What is the Galway Camino?

The Galway Camino is a self directed walk consisting of visitations to seven sites, six churches and a convent chapel. It takes place on Saturday 21 September 2019 between 12.00 noon and 5.30pm. It is a pilgrimage based on the The Camino de Santiago also known by the English names Way of St. James. This is an ancient pilgrimage to the burial place of St James the Great. 

 

The camino registration process commences at Galway Cathedral at noon. The route will take about two hours to complete and participants should return to the Cathedral no later than 5:30 pm to be presented with your certificate of completion. Please note: no unaccompanied minors can be accommodated as the walk is self directed.

 

Route

The camino starts at Galway Cathedral and from there the pilgrims walk to five other churches and the Poor Clare Convent. To participate, you must register and collect a camino passport booklet. At each stop the passport is stamped and upon return to The Cathedral, the pilgrim is issued with a certificate of completion.
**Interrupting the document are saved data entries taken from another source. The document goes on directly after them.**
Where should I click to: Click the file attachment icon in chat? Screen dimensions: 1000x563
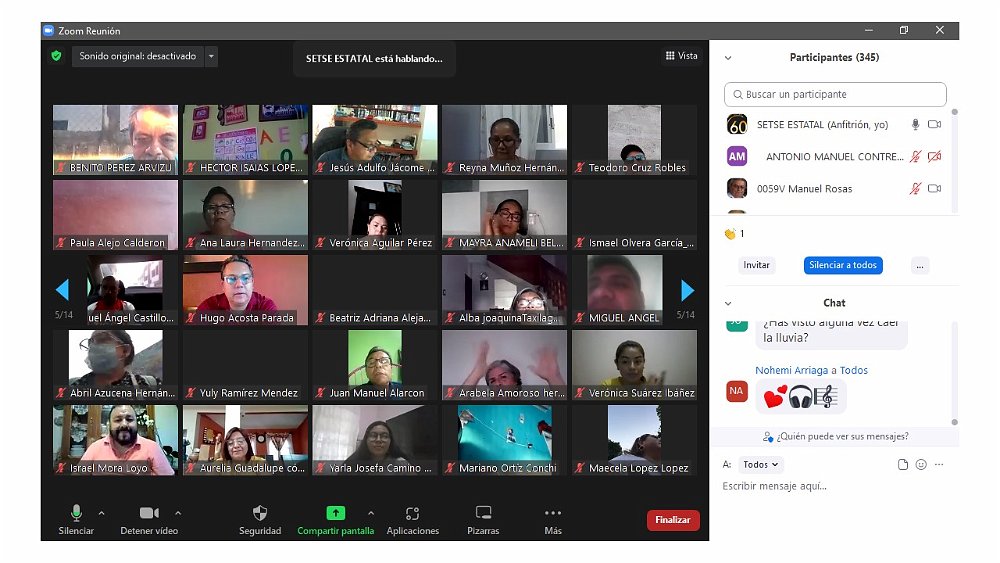(903, 465)
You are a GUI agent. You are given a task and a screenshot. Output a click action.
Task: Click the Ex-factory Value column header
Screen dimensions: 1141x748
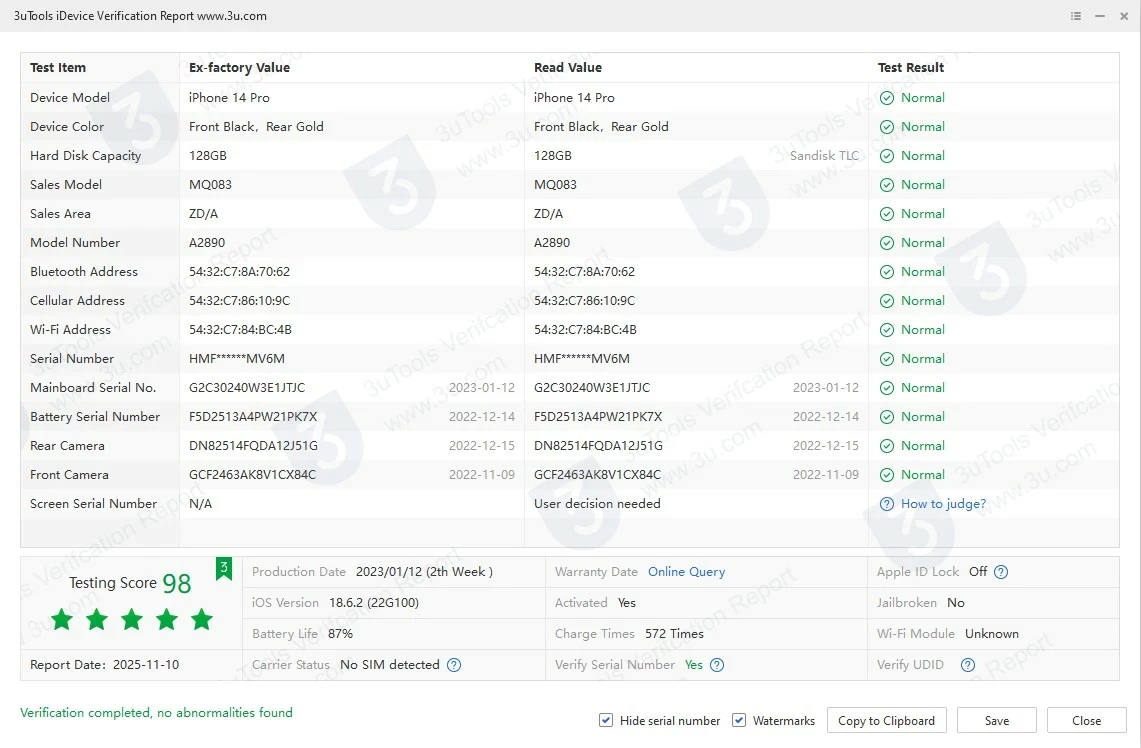tap(239, 68)
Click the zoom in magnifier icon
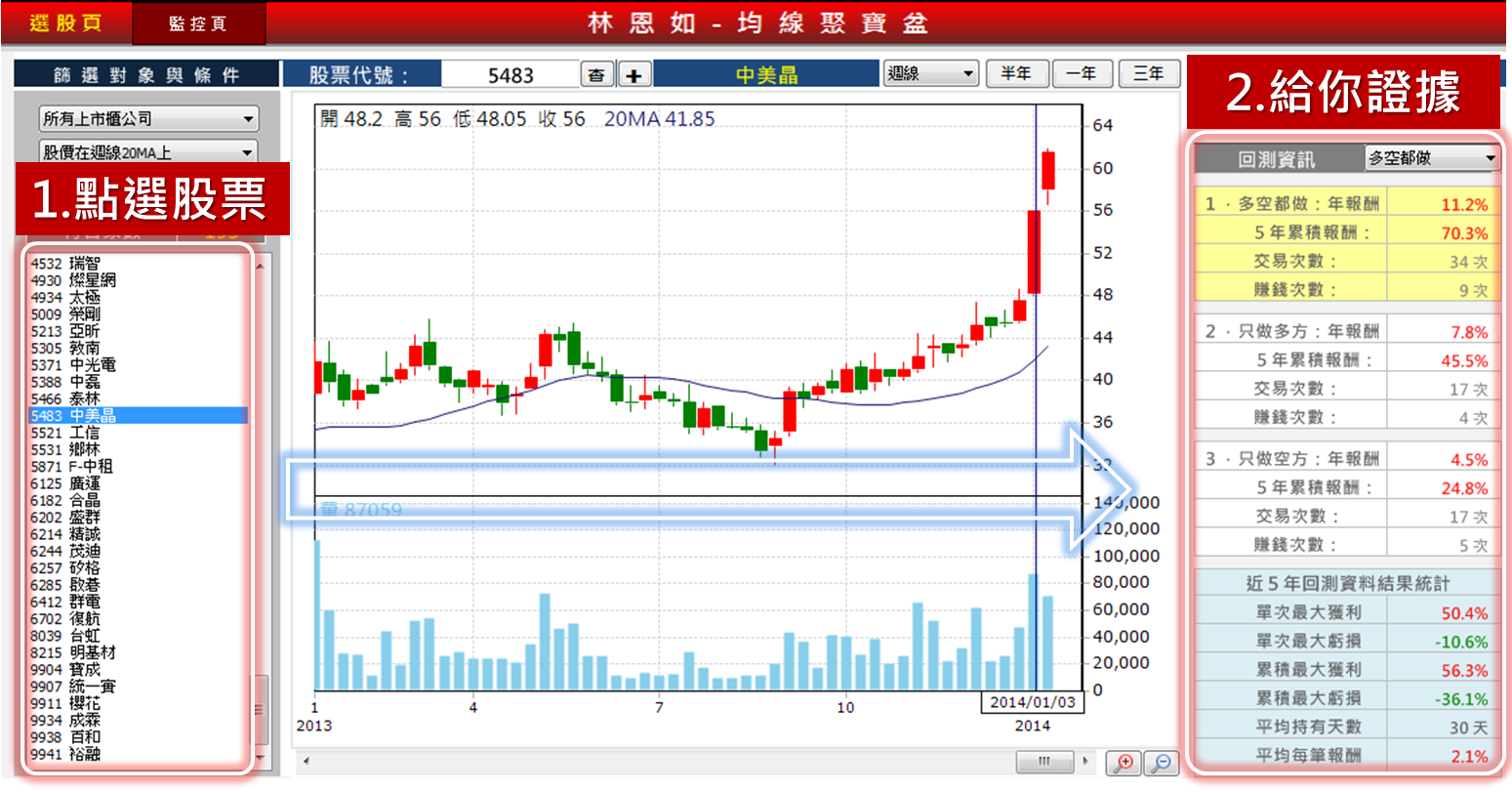The image size is (1512, 792). 1124,762
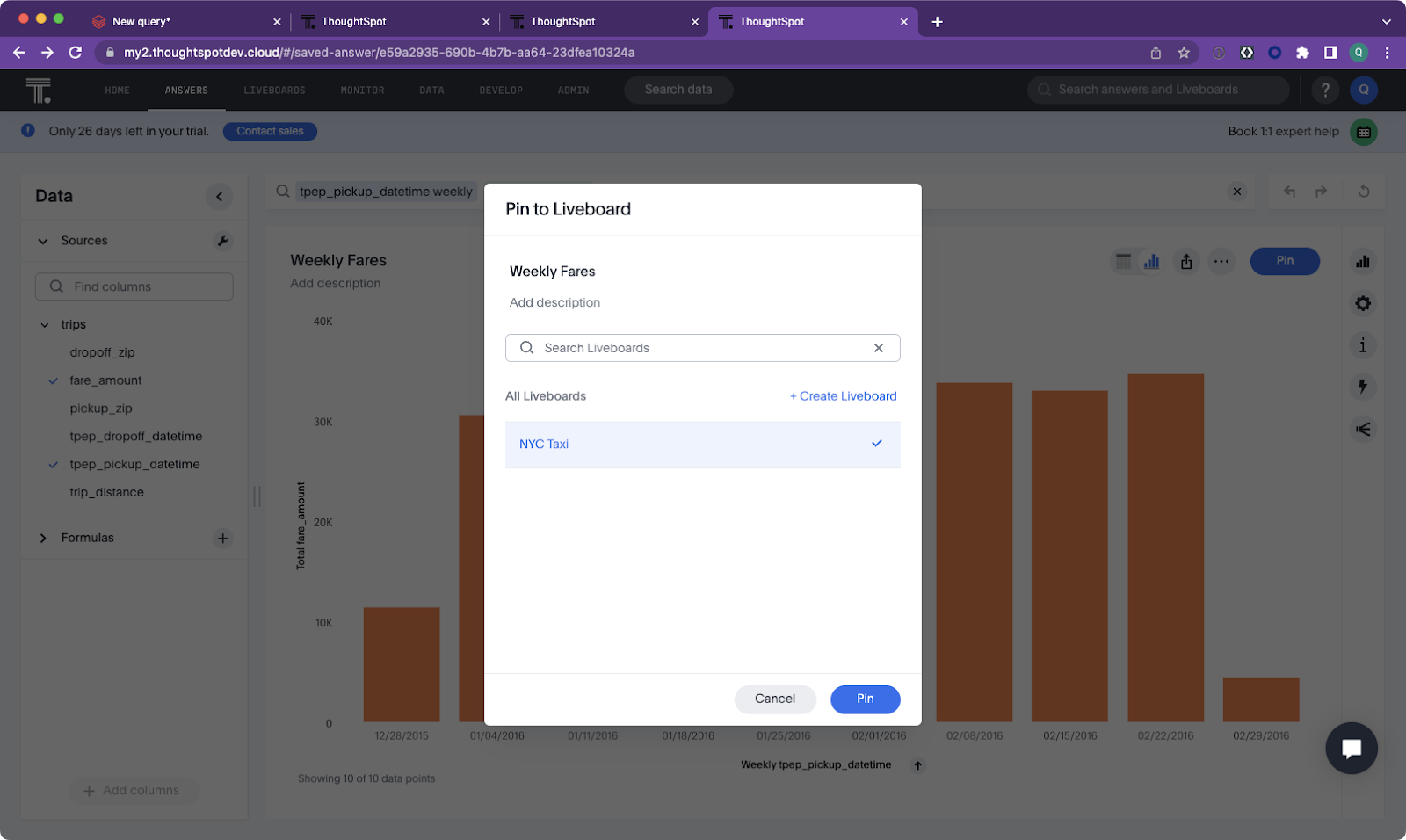
Task: Open SpotIQ lightning bolt analysis
Action: 1362,387
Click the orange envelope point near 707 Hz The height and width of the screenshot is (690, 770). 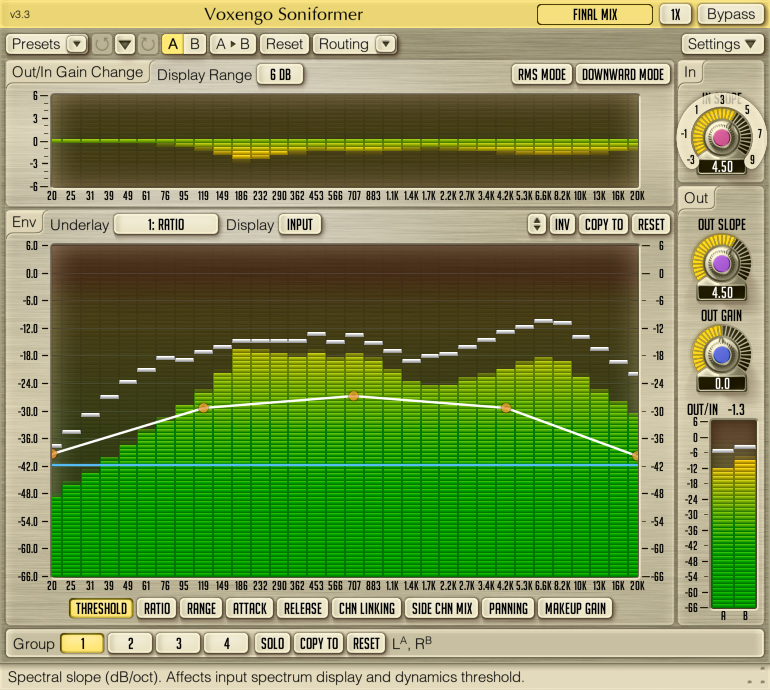354,396
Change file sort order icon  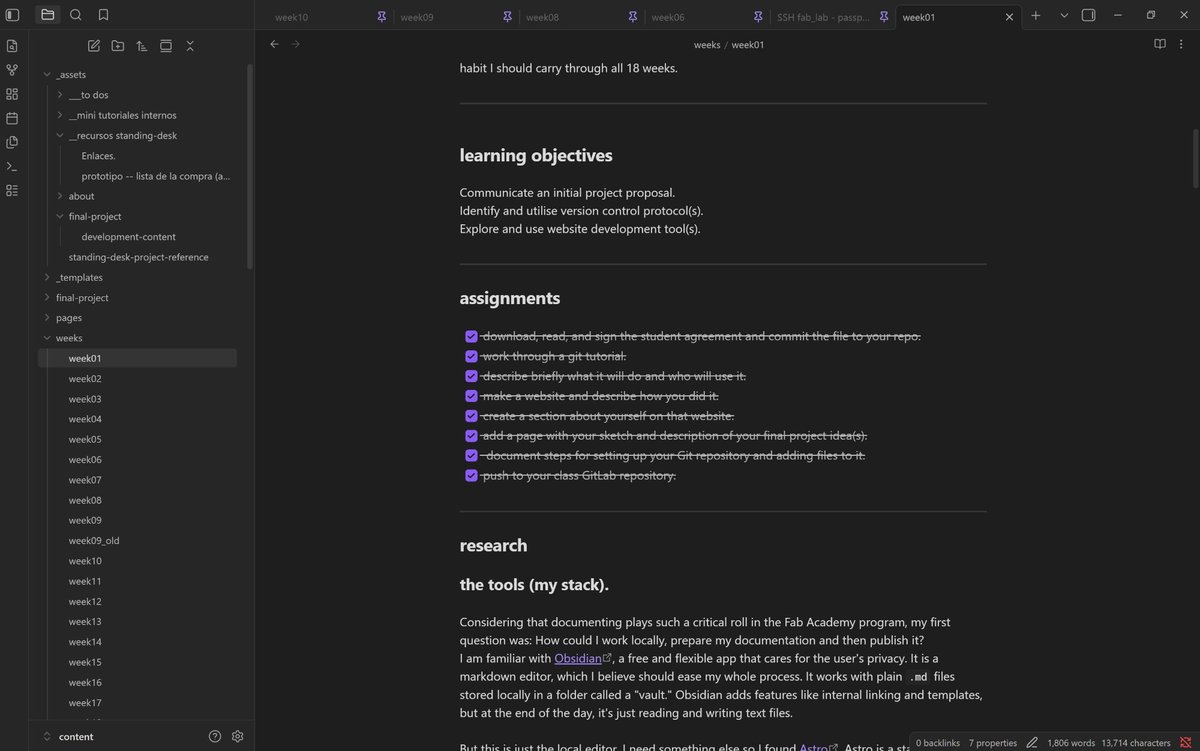(142, 46)
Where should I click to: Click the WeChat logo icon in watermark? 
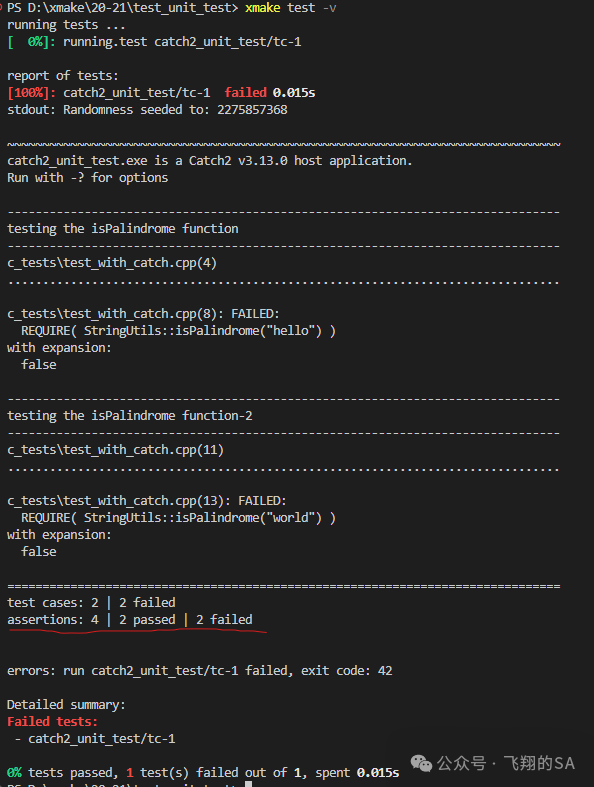421,763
A map with the location of each of the churches can be found here a brief description of each of the churches can be found here

 

Cost

There is a small cost associated with the walk. This is to cover any expenses. Any monies left over after costs will be distributed to the individual churches. People can do the walk as individuals or as a family.

€5 Adult

€4 OAPs/Students (please bring your student card).

€10 families.

Please respect each church you enter and remember that they are living communities of sacrament and prayer. If there are any events going on on the day itself, prayers, Adoration, Mass etc., please do not wander around the church. The purpose of the Galway Camino is as a miniature pilgrimage, during which people are invited to pray and meditate.

 

Pilgrimages

There is a very long history of pilgrimages in the history of the Church. From an early stage Christians would visit the places associated with the life and death of Our Lord. Later, as the Church grew, sites associated with the Apostles of Our Lord also became important. Rome, for example, was associated with Peter and Paul while Santiago was associated with James. Several sites including Croagh Patrick and Lough Derg became associated with St Patrick.

An important part of pilgrimage is the journey to the site itself. Today this tradition has been preserved in the Camino of St James but it can also be seen in art and literature – a perfect example is the Canterbury Tales by Chaucer which is a series of stories told by pilgrims as they travel to Canterbury. Pilgrimages to Jerusalem were especially popular and when the Holy places became inaccessible after the invasions, the tradition of erecting Stations from the final journey of Our Lord inside the church became a more popular form of making pilgrimage.